Publication: The Electrical Engineer
New York, NY, United States
INAUGURATION OF THE FOLSOM-SACRAMENTO
3-PHASE POWER TRANSMISSION PLANT
On July 14 current was transmitted for the first time over the new 3-phase transmission plant between Folsom and Sacramento, Cal., and has continued in successful operation from the start. In our issue of February 13, 1895, our special correspondent, Mr. H. Guy, gave the first details of this interesting installation which constitutes one of the largest enterprises of its kind in the country and which cannot fail to have a marked influence on the future of power transmission in California.
The power is derived from the water of the American River confined by a dam 650 feet long, 24 feet wide at the top and 87 feet wide at the bottom and 89 feet high at the highest point. The storage basin thus formed is 3 1/2 miles long and has a capacity of 13,000,000 cubic yards. A canal runs from the dam along the side of the river down to the power plant and mill sites, opposite Folsom. This canal is 50 feet wide and 8 feet deep, carrying 85,000 cubic feet of water per minute. Its walls are built in large part of solid masonry, the work having been done largely by prison labor under a contract with the State.
The river has a fall of 82 feet from dam to power house, and of this fall seventy feet can be utilized for power, producing when fully utilized 10,000 horse-power.
The plant now installed has a capacity for generating 4,000 H. P., and two of the four generators necessary to produce this are now placed, and two more are on the ground ready for setting on the foundations. Our engraving Fig. 2 shows the power house of the Sacramento Electric Power and Light Co., which covers a cut in the solid rock 60 feet deep, 100 feet wide and 15 feet long.

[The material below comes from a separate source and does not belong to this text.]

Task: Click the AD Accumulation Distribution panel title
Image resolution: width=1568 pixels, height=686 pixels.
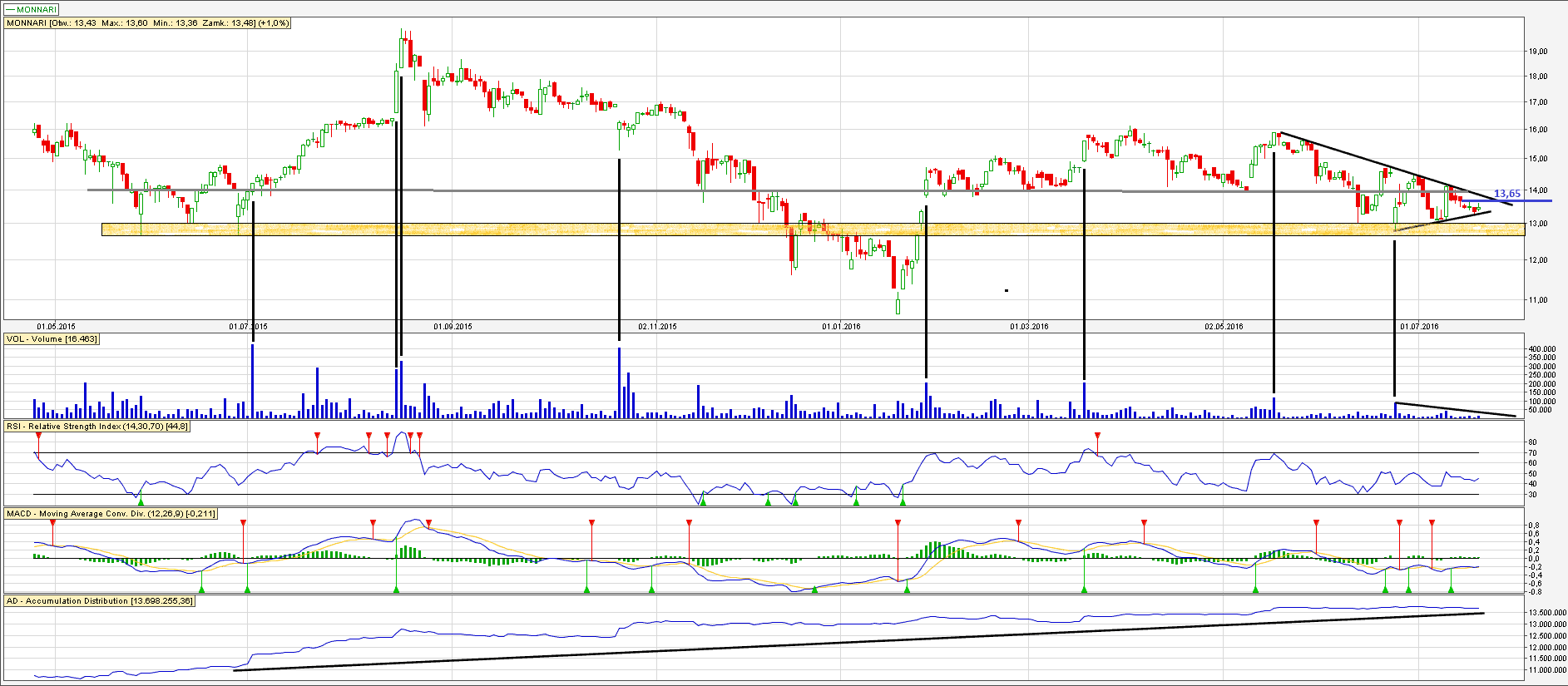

The discharge of the water from the canal into the power station is regulated by four gates, so that any one of the four 1,000 horse power generators can be used independently of the others; Fig. 3 shows the penstocks and turbines. These latter of the McCormick type are of 1,200 H. P. capacity each and run at 350 R. P. M. under a head of 55 feet. They were built by the S. Morgan Smith Works, of York, Pa., under contract with the Pelton Water Wheel Co. of San Francisco.
The dynamo room is arranged for four 1,000 H. P. 3-phase generators built by the General Electric Co., coupled direct to the turbine shafts. These machines weigh 40 tons each and are the largest 3-phase machines built thus far. They deliver current to step-up transformers which raise the potential to 11,000 volts on the line.
The double pole line from Folsom to Sacramento is 22 1/2 miles long. The poles are of red cedar, 40 feet long, 16 inches in diameter at the butt; they are set 105 feet apart and carry five cross arms, 4 x 4 inches by 7 feet long, placed 16 inches one above the other. At present the three top arms each carry two No. 1 bare copper wire, and the 3-phase current is delivered at Sacramento to step-down transformers. The transformed current is led to three 3-phase motors of 300 H. P. capacity each which drive street railway generators and arc light machines.
An interesting feature of the installation is the telephone line, which connects the power house at Folsom with the station at Sacramento. The liability to induction at first deterred the managers of the enterprise from stringing the telephone wires on the same poles as the power transmission wires, but Mr. Chas. E. Severance and Mr. V. J. Mayo, E. E., of the California Telephone and Construction Co., of San Jose, Cal., the agents of the Columbia Telephone Co., in California, undertook the work. The telephone conductors are placed on the lowest pole arm and 40 inches from the nearest power conductor. By a skillful system of transposing the wires no trouble whatever is experienced from induction, and the articulation of the Columbia telephones over the distance of 22 1/2 miles is perfectly clear. Considering the length of the line and the great proximity of the disturbing wires the feat accomplished is well worth of notice.